Stored entries

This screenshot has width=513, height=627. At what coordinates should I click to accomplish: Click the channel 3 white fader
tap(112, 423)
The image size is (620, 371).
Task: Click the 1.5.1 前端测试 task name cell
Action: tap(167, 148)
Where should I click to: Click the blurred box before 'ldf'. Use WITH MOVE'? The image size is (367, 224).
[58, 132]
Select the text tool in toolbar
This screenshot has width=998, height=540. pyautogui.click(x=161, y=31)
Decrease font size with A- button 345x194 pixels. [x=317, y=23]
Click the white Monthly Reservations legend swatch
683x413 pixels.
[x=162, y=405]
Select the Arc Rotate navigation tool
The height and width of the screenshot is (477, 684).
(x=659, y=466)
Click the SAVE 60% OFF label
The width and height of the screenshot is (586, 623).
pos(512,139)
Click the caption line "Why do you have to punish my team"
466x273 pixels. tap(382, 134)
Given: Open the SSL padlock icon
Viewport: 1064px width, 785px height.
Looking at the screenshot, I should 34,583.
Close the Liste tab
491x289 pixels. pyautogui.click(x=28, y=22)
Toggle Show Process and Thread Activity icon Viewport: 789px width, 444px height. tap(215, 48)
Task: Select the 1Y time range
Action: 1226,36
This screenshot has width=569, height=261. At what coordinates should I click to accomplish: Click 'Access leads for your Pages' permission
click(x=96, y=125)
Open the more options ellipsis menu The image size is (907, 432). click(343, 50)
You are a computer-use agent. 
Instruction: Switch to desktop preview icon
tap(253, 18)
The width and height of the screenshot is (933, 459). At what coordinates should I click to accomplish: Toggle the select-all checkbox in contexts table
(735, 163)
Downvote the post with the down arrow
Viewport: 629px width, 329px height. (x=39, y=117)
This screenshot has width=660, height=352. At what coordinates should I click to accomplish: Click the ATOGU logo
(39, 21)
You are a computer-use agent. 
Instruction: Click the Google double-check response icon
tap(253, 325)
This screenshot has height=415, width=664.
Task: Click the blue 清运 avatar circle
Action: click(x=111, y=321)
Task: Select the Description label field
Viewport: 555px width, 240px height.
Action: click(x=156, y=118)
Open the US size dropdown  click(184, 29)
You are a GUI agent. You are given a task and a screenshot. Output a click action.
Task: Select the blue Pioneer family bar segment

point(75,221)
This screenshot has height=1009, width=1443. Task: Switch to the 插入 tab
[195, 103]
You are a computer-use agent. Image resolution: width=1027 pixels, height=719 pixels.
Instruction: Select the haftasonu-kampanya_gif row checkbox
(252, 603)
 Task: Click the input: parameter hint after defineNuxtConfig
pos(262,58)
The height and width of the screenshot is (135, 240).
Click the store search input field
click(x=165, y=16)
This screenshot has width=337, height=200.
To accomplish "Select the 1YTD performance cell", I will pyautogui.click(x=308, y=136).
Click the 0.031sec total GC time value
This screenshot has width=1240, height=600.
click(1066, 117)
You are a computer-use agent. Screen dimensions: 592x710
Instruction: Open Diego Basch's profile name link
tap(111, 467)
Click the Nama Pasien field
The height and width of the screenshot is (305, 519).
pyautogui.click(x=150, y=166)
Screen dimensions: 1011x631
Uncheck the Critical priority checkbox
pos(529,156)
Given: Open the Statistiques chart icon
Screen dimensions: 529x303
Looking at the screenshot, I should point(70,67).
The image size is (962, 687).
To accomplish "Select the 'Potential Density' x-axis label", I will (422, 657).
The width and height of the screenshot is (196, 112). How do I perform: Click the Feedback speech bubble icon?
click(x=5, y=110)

*TASK ITEM:* Every line above that carries the string "computer" should be copied.

*TASK SOLUTION:*
You are a computer-use agent. 
You are a computer-use agent. 
You are a computer-use agent. Image resolution: width=1027 pixels, height=719 pixels.
You are a computer-use agent. Screen dimensions: 592x710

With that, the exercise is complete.